Thursday's co-ordinated suicide bombings, the first of their kind in Niger, shocked the country and fuelled concern about the cross-border terrorism in the west African Sahara and bordering Sahel region. In a separate statement quoted by Mauritanian news agency Alakhbar, a spokesman for Belmokhtar's organisation al-Mua'qi'oon Biddam (the Signed in Blood Brigade) claimed the attacks on Niger were a joint operation between it and jihadist group Movement for Unity and Jihad in West Africa, principally active in northern Mali. The spokesman claimed Belmokhtar, who gained notoriety in January for conducting the In Amenas hostage siege in Algeria, had a supervisory role in dual bomb blasts that killed 20 soldiers and injured dozens of workers.

The statements are the latest suggestion that Belmokhtar is alive, after the Chadian army claimed in March it had killed him in a raid in the Ifoghas mountains in northern Mali, where it was fighting as part of a UN-backed French and African military intervention. Signed in Blood also described the Niger bombings as a revenge attack for the death of Abdelhamid Abou Zeid, an al-Qaida in the Islamic Maghreb (AQIM) commander who was killed in Mali by French and Chadian forces in March.

And in an apparent confirmation of the transnational support for jihadist groups in Africa, the group says the attackers were from Mali, Western Sahara and Sudan. The Nigerien government has said it cannot rule out the possibility that Nigeriens were also involved.

"The problem we have is that there is clearly complicity from people in Niger with these groups," said Moussa Akfar, a security expert in Niamey, the Nigerien capital. "There is evidence from the vehicles that the attackers were using and the way that they were able to plan and co-ordinate these attacks that they had inside help."

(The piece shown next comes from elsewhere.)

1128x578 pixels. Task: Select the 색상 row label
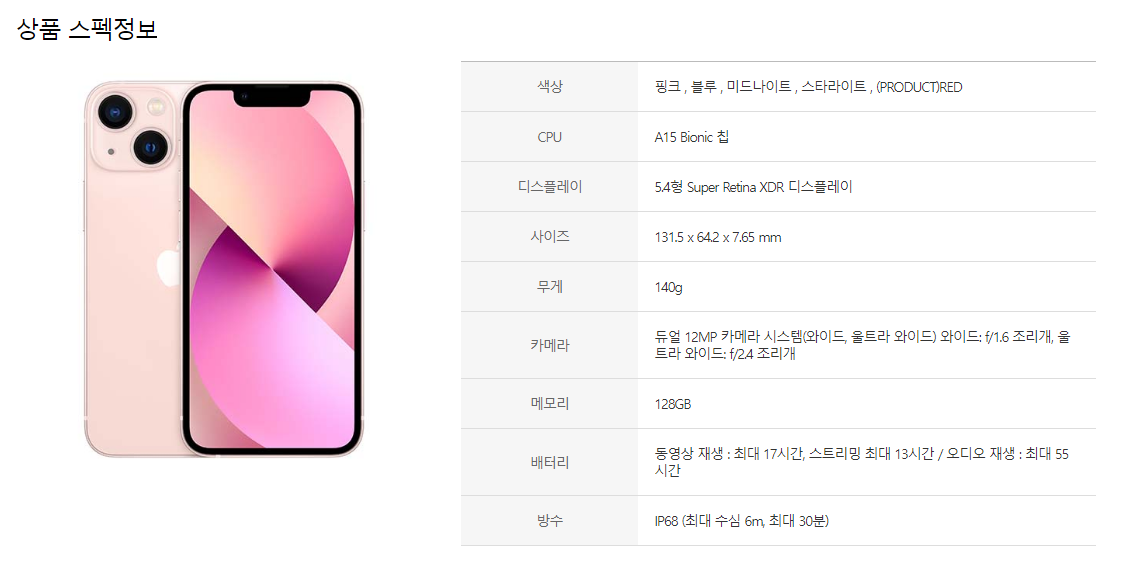point(550,86)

If Belmokhtar was involved in the attack it would be his first action since dozens of jihadist insurgents raided the internationally run gas plant at In Amenas in Algeria, killing 37 oil and gas workers.

Belmokhtar – who formed the Signed in Blood Brigade last year after splintering from AQIM – is notorious as a jihadist leader in Sahel, first attracting attention in Tessalit in northern Mali in 1996.

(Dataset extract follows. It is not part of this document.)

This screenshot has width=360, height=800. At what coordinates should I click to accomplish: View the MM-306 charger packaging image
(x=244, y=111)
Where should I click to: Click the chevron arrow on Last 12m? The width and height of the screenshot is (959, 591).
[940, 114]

Confusion surrounds Thursday's attacks in Niger, with conflicting claims about the number of attackers captured and number of deaths and injuries in the bomb blasts. French defence minister Jean-Yves Le Drian confirmed on Friday that French special forces had intervened in the aftermath of the attack at Agadez, killing two of the attackers.

French special forces are believed to have been stationed in the area since 2010, when an attack by AQIM-linked militants resulted in seven workers, including five French nationals, being taken hostage at Arlit. Four French hostages remain in captivity, and are believed to be being held in northern Mali.

But the attack is the bloodiest since France intervened in Mali's conflict last year, prompting threats by jihadists that French interests around the world would become a further target for attacks. France has been on high alert since intervening in Mali, and in March, Areva – the world's second largest uranium producer – announced an extra €35m would be spent protecting its plant at Arlit.

UN secretary general Ban Ki-moon condemned the attacks and called on the international community to strengthen security in the region.

"The secretary general reiterates the support of the UN to the efforts of the government of Niger and other countries in the Sahel region to combat the scourge of terrorism and transnational crime, in close collaboration with the African Union, the Economic Community of West African States and the Economic Community of Central African States," said a statement issued Ban's spokesperson.

"He stresses the need for the international community to continue to strengthen its co-operation to address these serious threats to the stability of the sub-region and beyond," it added.

The attacks draw further attention to the troubled Sahel, where the war in Mali and the events in Libya have compounded a decade of growing jihadist activity and drug trafficking.

"The problem is Niger is a large country, with instability on three fronts – we have rebels in Libya, the war in Mali and Boko Haram in Nigeria," said Akfar. "The borders are completely porous and these groups have made it clear they plan to carry out further attacks."